本文抜粋 -
---
昨年は東海大相模から小笠原投手と吉田投手。横浜創学から望月投手。
一昨年は横浜隼人から宗選手、横浜から浅間選手・高濱選手が。
その前年には桐光学園の松井祐樹投手。日大藤沢の金子一輝選手。
神奈川県は全国随一の高校野球激戦区であるとともに、毎年のようにプロの目玉となる逸材を輩出している県でもあります。
当然、高校野球ファンは県内にひしめく強豪が繰り広げる熱戦を楽しむとともに、次代を担うスター候補が戦いの中で成長していく姿を期待の籠ったまなざしで毎年見つめています。
もちろん今年の神奈川県大会もスターには事欠きません。高校ナンバーワンとの呼び声高い投手から、3拍子揃った「公立の星」までたくさんのドラフト候補が神奈川県でしのぎを削ります。
年によっては「甲子園よりも過酷」と言われることすらある神奈川県大会。そんな神奈川で今年主役の座を射止めるのはいったい誰なのか。
今回は神奈川県の高校生ドラフト候補3人について紹介します。
説明不要。最速152キロ、世代ナンバーワンの本格派。1位候補、横浜・藤平 尚真

まずは最注目株から。この人を置いて今年の神奈川は語れません、既にドラフト1位候補との評価も聞かれる横浜高校のエース、藤平 尚真投手です。
藤平投手は185センチの長身に86キロの体躯。癖の少ないしなやかなフォームから最速152キロを誇る直球とフォーク、スライダー、カーブを操る本格派投手です。
---
収集したデータ項目
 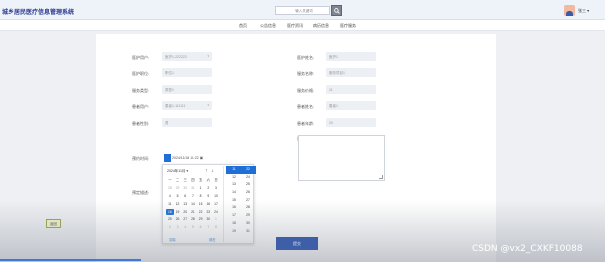 I want to click on calendar-month-select: 2024年11月 ▾, so click(x=178, y=172).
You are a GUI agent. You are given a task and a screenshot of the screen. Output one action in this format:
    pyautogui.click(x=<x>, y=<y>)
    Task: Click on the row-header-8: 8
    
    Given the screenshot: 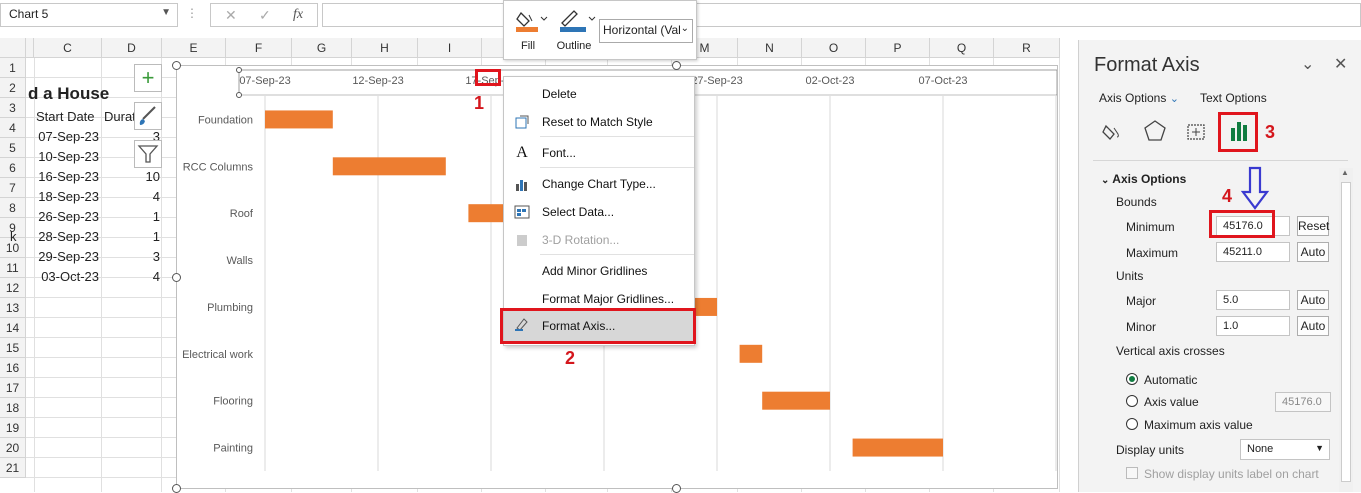 What is the action you would take?
    pyautogui.click(x=13, y=208)
    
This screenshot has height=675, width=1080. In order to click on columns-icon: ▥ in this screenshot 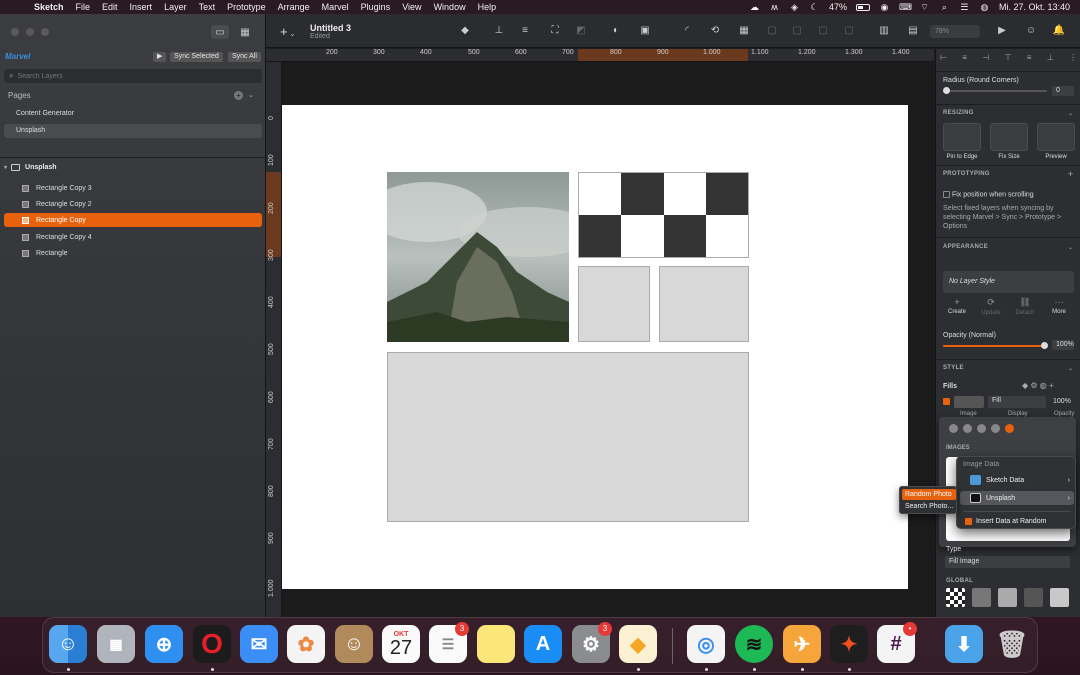, I will do `click(884, 31)`.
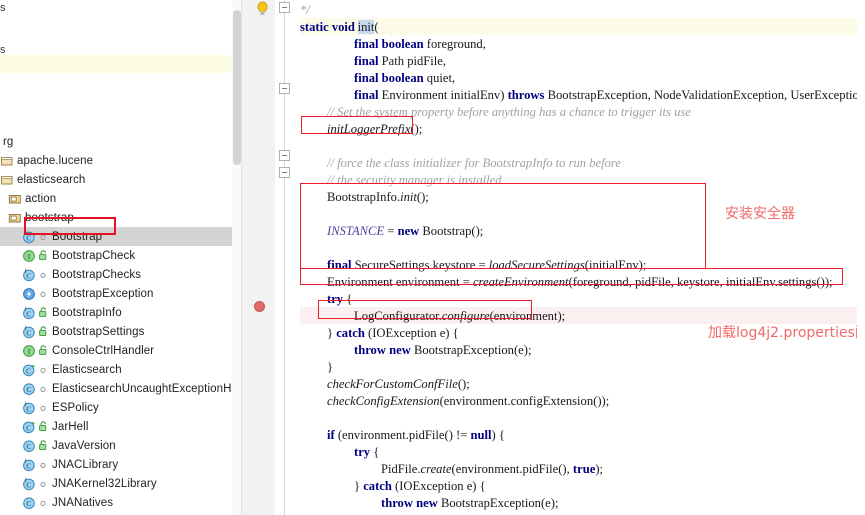 Image resolution: width=865 pixels, height=515 pixels. What do you see at coordinates (288, 258) in the screenshot?
I see `editor-fold-gutter` at bounding box center [288, 258].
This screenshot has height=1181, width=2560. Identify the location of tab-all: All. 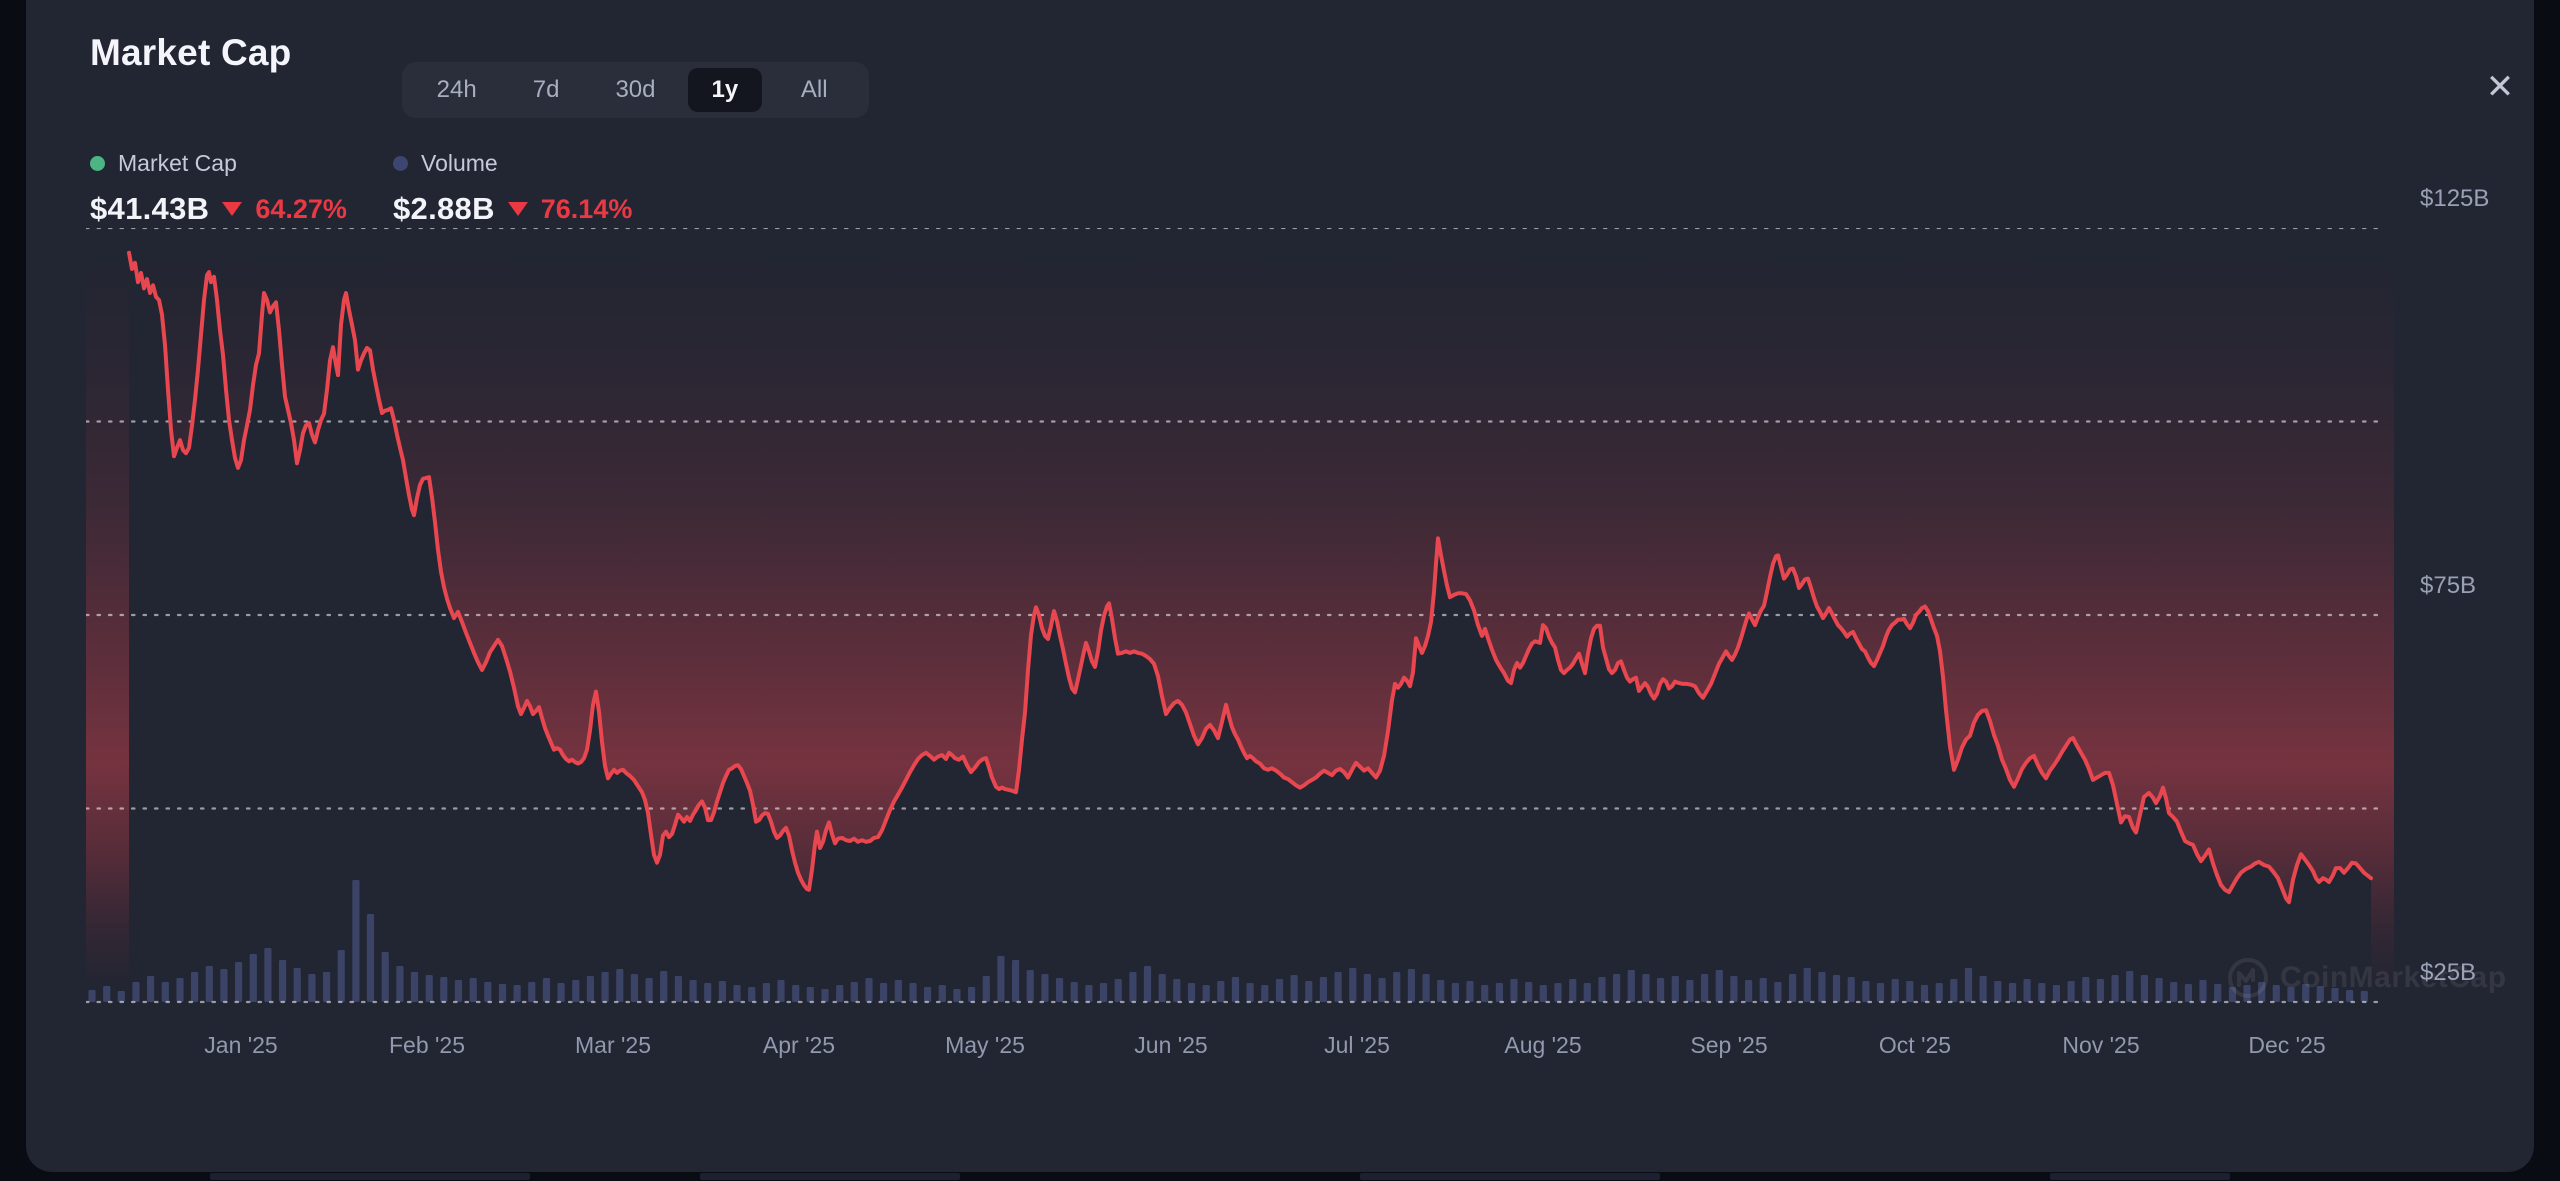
---
作業内容 -
1/ 神奈川の高校野球の記事によると、高校野球ファンはなぜ毎年県内の戦いを期待のこもったまなざしで見つめているのか、1〜3文で説明してください。
2/ 神奈川の高校野球の記事のうち、「昨年は東海大相模から小笠原投手と吉田投手。横浜創学から望月投手。」を含む語句で始まり「なざしで毎年見つめています。」で終わる部分を、一字も変えずに書き写してください。

課題ごとの解答 -
1/ 神奈川県は全国随一の高校野球激戦区であるうえ、毎年のようにプロの目玉となる逸材を輩出している県だからです。そのためファンは、強豪同士の熱戦を楽しむとともに、次代を担うスター候補が戦いの中で成長していく姿に期待しています。

2/
昨年は東海大相模から小笠原投手と吉田投手。横浜創学から望月投手。
一昨年は横浜隼人から宗選手、横浜から浅間選手・高濱選手が。
その前年には桐光学園の松井祐樹投手。日大藤沢の金子一輝選手。
神奈川県は全国随一の高校野球激戦区であるとともに、毎年のようにプロの目玉となる逸材を輩出している県でもあります。
当然、高校野球ファンは県内にひしめく強豪が繰り広げる熱戦を楽しむとともに、次代を担うスター候補が戦いの中で成長していく姿を期待の籠ったまなざしで毎年見つめています。